Pick out every line in the listing below that contains the string "Task", and copy each one. Case counts.

BEGIN EXCERPTED RECORDS

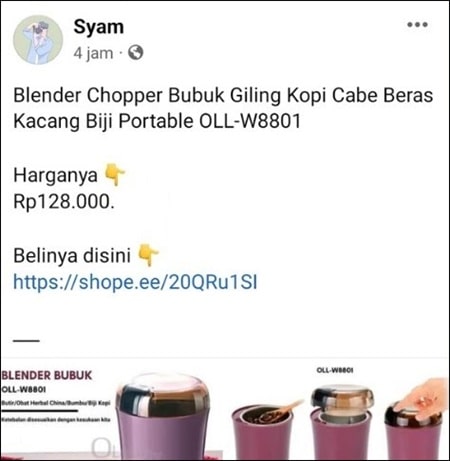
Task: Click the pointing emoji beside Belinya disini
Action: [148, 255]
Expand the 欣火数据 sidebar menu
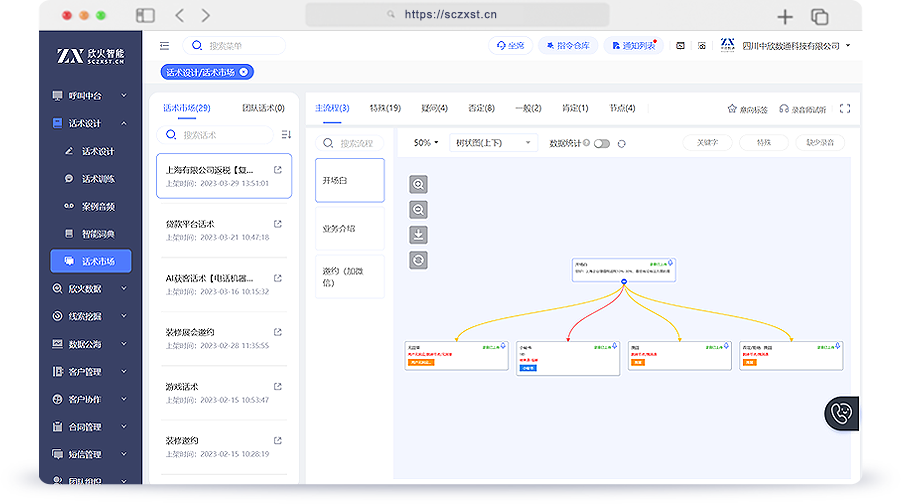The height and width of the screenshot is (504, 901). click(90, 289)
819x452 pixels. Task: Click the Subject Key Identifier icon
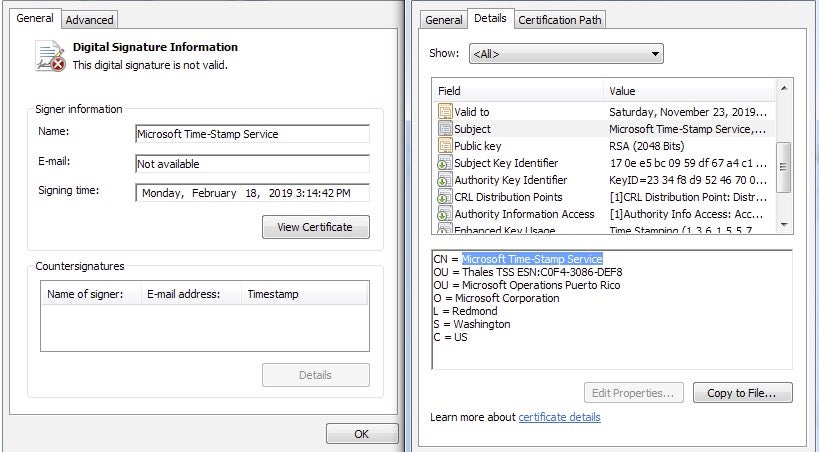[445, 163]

END EXCERPTED RECORDS
BEGIN EXCERPTED RECORDS

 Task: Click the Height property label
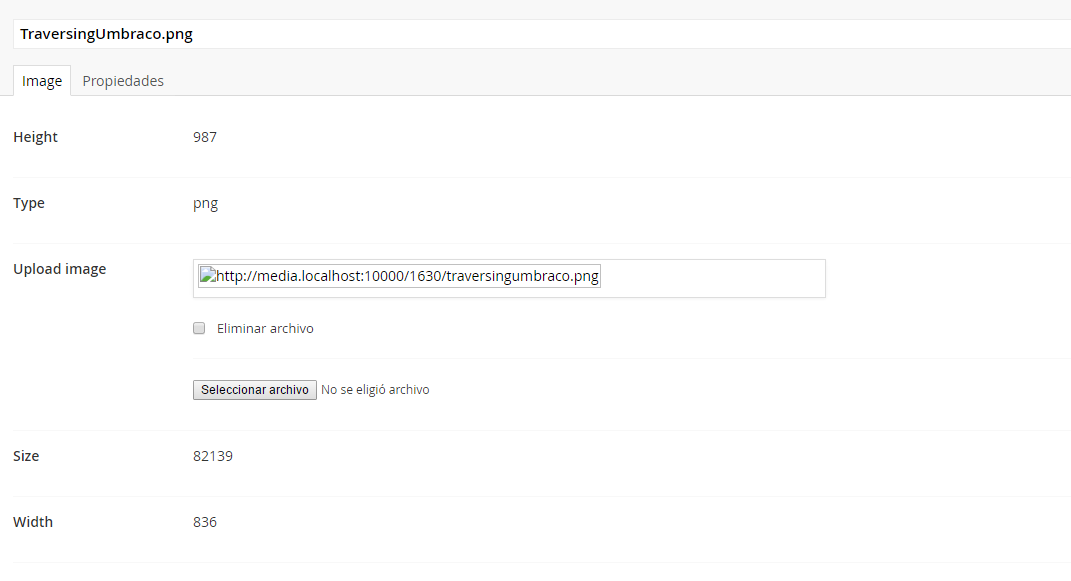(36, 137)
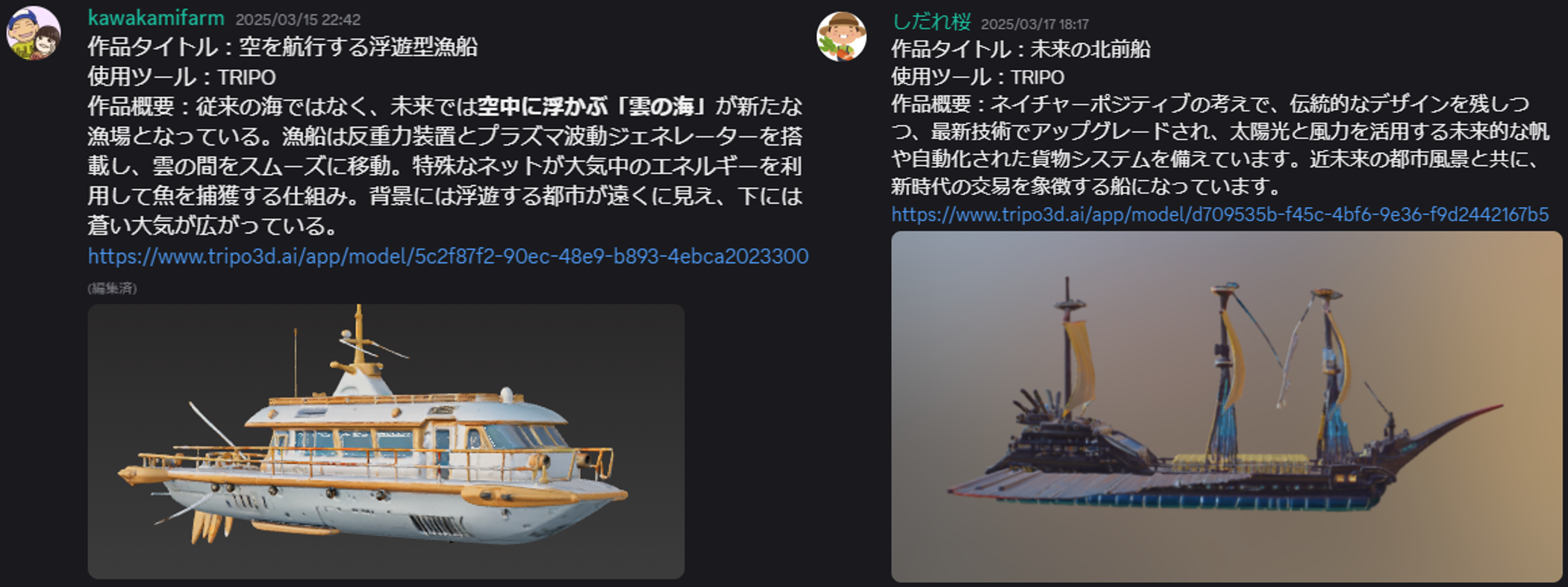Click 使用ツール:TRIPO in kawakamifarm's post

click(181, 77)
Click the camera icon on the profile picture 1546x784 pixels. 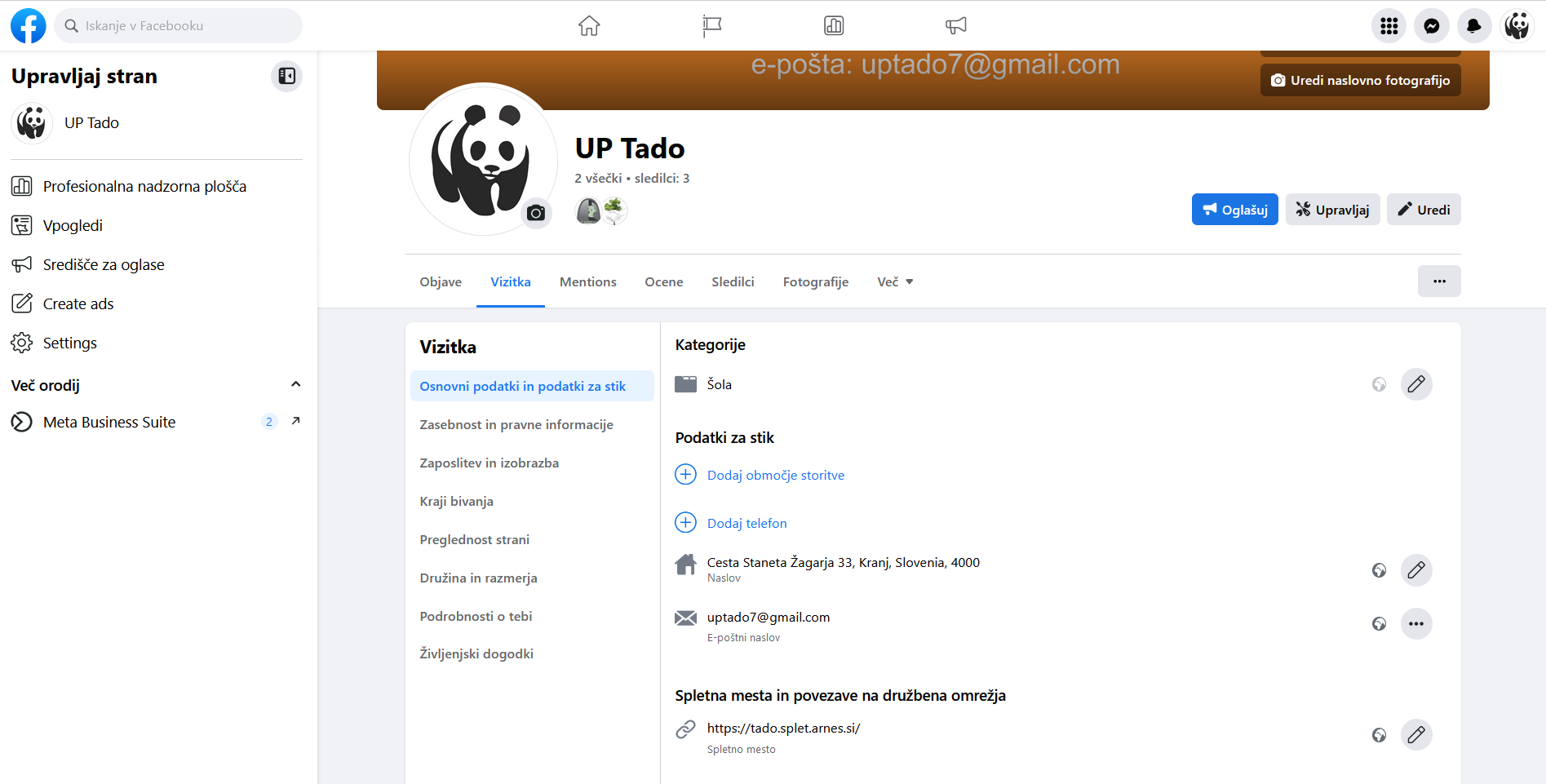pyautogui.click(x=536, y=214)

END EXCERPTED RECORDS

:: THE OUTPUT ::
Task: Click the pointing emoji beside Belinya disini
819x452 pixels. Task: Click the Subject Key Identifier icon
 Task: Click the Height property label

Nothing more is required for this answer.